> **How to complete this task**
Nothing outside the range below should be printed. Output exactly the lines from the line with "Viewport: 1313px width, 765px" to the line with "is (588, 1176).", both included.

> **Items from a data source**
__________________________________________________
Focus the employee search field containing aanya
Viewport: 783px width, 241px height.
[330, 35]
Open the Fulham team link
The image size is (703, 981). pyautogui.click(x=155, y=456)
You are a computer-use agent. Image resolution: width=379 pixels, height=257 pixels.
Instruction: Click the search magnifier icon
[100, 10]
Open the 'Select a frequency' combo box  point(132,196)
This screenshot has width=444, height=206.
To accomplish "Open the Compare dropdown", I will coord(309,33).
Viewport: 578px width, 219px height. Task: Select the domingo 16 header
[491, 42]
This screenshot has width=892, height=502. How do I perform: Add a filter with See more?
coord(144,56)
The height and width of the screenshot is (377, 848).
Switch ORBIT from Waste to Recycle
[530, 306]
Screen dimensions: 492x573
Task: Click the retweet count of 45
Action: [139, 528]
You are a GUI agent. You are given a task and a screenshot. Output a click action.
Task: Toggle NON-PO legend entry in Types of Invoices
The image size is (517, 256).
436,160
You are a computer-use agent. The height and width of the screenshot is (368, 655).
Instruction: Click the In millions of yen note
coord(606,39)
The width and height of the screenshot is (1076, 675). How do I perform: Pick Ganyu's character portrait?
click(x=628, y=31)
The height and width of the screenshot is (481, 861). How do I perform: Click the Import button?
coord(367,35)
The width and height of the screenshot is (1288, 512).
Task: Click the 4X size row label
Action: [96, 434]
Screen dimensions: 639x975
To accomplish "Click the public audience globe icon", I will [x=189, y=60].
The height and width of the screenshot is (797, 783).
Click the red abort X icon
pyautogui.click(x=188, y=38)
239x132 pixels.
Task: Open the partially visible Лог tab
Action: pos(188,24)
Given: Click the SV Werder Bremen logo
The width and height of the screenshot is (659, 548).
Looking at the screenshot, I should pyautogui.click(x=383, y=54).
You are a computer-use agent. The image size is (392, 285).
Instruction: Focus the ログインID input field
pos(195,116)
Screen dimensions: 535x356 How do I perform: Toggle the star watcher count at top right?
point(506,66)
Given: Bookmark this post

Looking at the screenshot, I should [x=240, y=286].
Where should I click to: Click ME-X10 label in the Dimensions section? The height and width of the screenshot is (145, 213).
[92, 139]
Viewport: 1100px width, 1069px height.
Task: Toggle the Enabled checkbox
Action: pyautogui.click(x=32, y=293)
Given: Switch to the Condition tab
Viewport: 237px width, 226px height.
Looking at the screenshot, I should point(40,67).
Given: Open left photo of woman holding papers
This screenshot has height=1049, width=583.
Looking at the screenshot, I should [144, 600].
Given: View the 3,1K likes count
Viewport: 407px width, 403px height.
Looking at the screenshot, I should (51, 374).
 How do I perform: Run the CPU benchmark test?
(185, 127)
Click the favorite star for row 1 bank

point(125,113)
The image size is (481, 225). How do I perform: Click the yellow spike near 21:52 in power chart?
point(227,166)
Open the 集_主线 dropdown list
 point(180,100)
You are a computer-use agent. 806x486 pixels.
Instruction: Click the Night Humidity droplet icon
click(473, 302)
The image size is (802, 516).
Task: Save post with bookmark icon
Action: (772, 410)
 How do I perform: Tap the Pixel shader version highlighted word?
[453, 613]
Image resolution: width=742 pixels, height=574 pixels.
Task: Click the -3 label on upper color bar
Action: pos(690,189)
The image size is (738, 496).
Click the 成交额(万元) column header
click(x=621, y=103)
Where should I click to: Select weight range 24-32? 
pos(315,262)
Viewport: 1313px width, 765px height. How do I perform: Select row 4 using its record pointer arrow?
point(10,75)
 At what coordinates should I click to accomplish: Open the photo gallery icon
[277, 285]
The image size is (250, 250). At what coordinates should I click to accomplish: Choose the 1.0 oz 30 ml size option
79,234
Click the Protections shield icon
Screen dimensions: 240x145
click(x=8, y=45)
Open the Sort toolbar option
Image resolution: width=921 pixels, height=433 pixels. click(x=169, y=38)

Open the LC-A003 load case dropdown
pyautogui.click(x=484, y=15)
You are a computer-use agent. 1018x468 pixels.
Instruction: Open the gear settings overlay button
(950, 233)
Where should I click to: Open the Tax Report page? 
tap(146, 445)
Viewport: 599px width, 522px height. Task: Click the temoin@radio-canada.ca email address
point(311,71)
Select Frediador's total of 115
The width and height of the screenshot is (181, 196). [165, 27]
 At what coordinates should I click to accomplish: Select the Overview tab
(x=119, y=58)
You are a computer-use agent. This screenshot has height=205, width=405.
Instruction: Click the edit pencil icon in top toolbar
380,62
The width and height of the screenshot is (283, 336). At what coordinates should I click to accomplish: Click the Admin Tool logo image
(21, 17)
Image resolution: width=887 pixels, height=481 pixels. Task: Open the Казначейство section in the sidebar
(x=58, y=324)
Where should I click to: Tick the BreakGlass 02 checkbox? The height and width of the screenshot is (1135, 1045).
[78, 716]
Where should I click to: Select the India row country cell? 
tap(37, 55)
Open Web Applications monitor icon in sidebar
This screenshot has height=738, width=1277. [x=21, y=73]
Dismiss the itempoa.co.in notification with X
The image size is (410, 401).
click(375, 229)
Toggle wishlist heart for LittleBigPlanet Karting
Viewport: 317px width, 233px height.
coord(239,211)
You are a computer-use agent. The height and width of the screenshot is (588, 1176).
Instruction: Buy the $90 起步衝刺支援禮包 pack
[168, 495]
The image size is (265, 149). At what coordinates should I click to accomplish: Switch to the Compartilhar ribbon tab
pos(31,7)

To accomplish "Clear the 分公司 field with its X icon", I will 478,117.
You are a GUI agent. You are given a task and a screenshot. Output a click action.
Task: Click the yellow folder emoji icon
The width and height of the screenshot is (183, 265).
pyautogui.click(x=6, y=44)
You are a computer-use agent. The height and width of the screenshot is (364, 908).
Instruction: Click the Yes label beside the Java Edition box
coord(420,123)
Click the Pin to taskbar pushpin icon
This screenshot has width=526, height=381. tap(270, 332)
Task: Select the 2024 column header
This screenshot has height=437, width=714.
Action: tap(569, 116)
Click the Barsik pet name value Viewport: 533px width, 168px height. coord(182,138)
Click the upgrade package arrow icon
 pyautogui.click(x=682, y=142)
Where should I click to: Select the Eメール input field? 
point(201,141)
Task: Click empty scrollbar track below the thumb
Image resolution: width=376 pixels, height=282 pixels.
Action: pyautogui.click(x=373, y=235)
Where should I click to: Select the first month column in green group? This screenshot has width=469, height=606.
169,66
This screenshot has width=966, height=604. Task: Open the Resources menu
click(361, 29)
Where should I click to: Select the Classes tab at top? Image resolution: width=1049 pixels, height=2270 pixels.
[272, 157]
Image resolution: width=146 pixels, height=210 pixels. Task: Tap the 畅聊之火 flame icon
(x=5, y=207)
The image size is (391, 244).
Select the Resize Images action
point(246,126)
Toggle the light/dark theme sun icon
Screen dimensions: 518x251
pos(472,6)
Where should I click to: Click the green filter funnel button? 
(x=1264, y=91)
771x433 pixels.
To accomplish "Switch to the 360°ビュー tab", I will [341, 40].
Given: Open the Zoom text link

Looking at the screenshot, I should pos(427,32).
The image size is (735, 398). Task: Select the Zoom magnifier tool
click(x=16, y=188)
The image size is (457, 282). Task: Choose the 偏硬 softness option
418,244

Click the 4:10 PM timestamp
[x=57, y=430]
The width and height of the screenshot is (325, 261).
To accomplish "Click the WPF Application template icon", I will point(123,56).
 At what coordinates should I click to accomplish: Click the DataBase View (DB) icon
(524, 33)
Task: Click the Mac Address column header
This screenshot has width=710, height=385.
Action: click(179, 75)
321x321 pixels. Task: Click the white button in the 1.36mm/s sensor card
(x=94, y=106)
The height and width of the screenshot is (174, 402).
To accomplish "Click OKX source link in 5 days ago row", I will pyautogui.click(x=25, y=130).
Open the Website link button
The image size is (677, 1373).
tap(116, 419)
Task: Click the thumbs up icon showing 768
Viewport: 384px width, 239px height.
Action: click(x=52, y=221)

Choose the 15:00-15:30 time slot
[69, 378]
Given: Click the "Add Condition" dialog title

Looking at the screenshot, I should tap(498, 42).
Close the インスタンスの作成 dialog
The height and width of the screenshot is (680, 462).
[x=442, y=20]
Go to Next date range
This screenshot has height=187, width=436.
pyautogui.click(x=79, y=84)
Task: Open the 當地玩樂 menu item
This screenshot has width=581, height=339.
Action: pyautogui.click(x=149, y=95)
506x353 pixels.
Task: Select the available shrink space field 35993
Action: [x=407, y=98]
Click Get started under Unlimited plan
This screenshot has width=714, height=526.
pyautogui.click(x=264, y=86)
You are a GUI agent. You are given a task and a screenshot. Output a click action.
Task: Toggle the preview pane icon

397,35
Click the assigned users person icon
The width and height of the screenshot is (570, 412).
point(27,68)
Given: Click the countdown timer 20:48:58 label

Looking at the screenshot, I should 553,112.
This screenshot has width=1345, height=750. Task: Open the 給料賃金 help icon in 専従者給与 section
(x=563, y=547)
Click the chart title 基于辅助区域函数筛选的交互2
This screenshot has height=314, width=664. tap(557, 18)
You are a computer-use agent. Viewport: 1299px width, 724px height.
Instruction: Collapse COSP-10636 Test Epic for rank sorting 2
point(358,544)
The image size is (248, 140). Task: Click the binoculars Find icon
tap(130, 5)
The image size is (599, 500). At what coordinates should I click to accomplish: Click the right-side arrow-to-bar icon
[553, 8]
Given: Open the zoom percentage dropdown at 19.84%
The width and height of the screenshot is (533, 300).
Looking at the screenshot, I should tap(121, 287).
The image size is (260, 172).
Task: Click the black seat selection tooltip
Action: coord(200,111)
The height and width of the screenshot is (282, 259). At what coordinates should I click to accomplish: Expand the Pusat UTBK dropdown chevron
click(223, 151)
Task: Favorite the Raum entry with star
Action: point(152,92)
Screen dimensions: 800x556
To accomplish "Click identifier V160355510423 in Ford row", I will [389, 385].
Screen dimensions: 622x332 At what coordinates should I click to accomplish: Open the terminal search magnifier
__________________________________________________
> **Expected answer**
Viewport: 1313px width, 765px height. How do I perform: Select row 4 using its record pointer arrow?
point(10,75)
 At what coordinates should I click to accomplish: Open the photo gallery icon
[277, 285]
The image size is (250, 250). At what coordinates should I click to accomplish: Choose the 1.0 oz 30 ml size option
79,234
Click the Protections shield icon
Screen dimensions: 240x145
click(x=8, y=45)
Open the Sort toolbar option
Image resolution: width=921 pixels, height=433 pixels. click(x=169, y=38)

Open the LC-A003 load case dropdown
pyautogui.click(x=484, y=15)
You are a computer-use agent. 1018x468 pixels.
Instruction: Open the gear settings overlay button
(950, 233)
Where should I click to: Open the Tax Report page? 
tap(146, 445)
Viewport: 599px width, 522px height. Task: Click the temoin@radio-canada.ca email address
point(311,71)
Select Frediador's total of 115
The width and height of the screenshot is (181, 196). [165, 27]
 At what coordinates should I click to accomplish: Select the Overview tab
(x=119, y=58)
You are a computer-use agent. This screenshot has height=205, width=405.
Instruction: Click the edit pencil icon in top toolbar
380,62
The width and height of the screenshot is (283, 336). At what coordinates should I click to accomplish: Click the Admin Tool logo image
(21, 17)
Image resolution: width=887 pixels, height=481 pixels. Task: Open the Казначейство section in the sidebar
(x=58, y=324)
Where should I click to: Tick the BreakGlass 02 checkbox? The height and width of the screenshot is (1135, 1045).
[78, 716]
Where should I click to: Select the India row country cell? 
tap(37, 55)
Open Web Applications monitor icon in sidebar
This screenshot has height=738, width=1277. [x=21, y=73]
Dismiss the itempoa.co.in notification with X
The image size is (410, 401).
click(375, 229)
Toggle wishlist heart for LittleBigPlanet Karting
Viewport: 317px width, 233px height.
coord(239,211)
You are a computer-use agent. The height and width of the screenshot is (588, 1176).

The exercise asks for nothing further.